» **WORK TO BE COMPLETED**: What do the lines from the top of the data through the line with "Click the Print plan icon" say? Quote them exactly and include both ends.

___ SUPPLIED DATA ___

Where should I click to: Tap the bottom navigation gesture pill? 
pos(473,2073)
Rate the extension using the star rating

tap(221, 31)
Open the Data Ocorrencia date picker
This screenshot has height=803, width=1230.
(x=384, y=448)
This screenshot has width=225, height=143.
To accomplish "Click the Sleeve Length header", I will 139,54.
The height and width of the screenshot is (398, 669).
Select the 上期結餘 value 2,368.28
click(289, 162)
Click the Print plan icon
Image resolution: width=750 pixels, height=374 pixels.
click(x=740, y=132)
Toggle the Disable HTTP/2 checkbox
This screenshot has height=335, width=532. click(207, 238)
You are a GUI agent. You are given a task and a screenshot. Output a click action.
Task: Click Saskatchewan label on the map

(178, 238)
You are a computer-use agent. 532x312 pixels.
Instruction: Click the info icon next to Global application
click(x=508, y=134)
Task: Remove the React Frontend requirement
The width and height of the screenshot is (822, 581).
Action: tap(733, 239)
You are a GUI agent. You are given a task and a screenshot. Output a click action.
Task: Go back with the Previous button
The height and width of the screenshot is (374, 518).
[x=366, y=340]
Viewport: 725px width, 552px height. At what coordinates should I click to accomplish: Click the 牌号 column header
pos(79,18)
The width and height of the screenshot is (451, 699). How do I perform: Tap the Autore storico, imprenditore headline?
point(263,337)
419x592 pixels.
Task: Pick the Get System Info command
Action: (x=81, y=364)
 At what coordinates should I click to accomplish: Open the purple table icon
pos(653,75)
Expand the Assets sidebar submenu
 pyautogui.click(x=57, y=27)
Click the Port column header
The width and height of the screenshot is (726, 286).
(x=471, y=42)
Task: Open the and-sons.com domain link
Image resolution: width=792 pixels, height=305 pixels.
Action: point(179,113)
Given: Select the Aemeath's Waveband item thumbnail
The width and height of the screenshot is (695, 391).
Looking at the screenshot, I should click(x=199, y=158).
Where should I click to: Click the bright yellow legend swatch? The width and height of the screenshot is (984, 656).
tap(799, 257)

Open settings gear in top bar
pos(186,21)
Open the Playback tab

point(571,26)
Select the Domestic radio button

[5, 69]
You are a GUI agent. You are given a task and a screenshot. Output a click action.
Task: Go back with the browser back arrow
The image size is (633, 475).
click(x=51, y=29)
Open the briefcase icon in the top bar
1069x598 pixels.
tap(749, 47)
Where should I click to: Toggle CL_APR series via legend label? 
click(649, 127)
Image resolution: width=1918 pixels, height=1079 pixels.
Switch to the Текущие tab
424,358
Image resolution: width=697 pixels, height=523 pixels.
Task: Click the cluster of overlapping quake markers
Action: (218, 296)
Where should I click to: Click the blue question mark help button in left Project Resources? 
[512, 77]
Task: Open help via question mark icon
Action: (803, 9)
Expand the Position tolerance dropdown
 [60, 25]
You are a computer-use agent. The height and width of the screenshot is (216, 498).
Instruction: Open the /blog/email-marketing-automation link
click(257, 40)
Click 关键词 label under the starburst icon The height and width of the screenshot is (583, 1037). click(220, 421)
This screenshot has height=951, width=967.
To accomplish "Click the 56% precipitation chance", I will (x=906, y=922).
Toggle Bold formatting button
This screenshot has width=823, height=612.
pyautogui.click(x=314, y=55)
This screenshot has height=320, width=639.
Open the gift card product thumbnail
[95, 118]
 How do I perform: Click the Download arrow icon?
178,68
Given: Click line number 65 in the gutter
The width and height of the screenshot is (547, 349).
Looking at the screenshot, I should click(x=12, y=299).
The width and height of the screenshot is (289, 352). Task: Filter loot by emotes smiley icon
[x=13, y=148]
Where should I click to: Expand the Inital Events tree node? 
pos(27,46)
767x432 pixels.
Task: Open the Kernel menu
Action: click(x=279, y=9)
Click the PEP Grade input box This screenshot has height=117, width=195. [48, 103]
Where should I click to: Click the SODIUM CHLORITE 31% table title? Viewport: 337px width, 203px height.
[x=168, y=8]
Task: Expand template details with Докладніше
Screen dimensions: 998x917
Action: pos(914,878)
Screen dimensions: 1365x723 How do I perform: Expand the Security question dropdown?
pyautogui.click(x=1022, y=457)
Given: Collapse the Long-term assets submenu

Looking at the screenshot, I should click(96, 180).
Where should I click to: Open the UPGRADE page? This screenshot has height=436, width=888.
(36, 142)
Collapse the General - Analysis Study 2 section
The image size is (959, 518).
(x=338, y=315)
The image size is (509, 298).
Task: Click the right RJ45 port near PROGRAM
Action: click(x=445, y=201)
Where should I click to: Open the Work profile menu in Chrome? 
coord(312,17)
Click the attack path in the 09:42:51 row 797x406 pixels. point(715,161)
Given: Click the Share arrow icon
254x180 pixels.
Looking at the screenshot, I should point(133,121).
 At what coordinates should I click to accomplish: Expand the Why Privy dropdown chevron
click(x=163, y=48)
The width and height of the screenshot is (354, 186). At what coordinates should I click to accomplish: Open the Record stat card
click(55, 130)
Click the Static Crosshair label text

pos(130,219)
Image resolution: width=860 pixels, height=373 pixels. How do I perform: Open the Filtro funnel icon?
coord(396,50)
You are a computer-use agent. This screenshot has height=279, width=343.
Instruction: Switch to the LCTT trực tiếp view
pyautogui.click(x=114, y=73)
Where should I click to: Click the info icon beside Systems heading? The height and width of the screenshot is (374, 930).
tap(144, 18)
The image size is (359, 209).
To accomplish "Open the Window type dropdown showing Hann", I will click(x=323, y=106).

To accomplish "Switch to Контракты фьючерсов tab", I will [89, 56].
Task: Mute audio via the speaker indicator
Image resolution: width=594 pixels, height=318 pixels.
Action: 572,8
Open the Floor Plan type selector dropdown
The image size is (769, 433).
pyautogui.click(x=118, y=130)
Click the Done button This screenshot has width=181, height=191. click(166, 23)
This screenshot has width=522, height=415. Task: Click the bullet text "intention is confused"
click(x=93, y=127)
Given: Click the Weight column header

___

» **EXPECTED OUTPUT**:
Where should I click to: Tap the bottom navigation gesture pill? 
pos(473,2073)
Rate the extension using the star rating

tap(221, 31)
Open the Data Ocorrencia date picker
This screenshot has height=803, width=1230.
(x=384, y=448)
This screenshot has width=225, height=143.
To accomplish "Click the Sleeve Length header", I will 139,54.
The height and width of the screenshot is (398, 669).
Select the 上期結餘 value 2,368.28
click(289, 162)
Click the Print plan icon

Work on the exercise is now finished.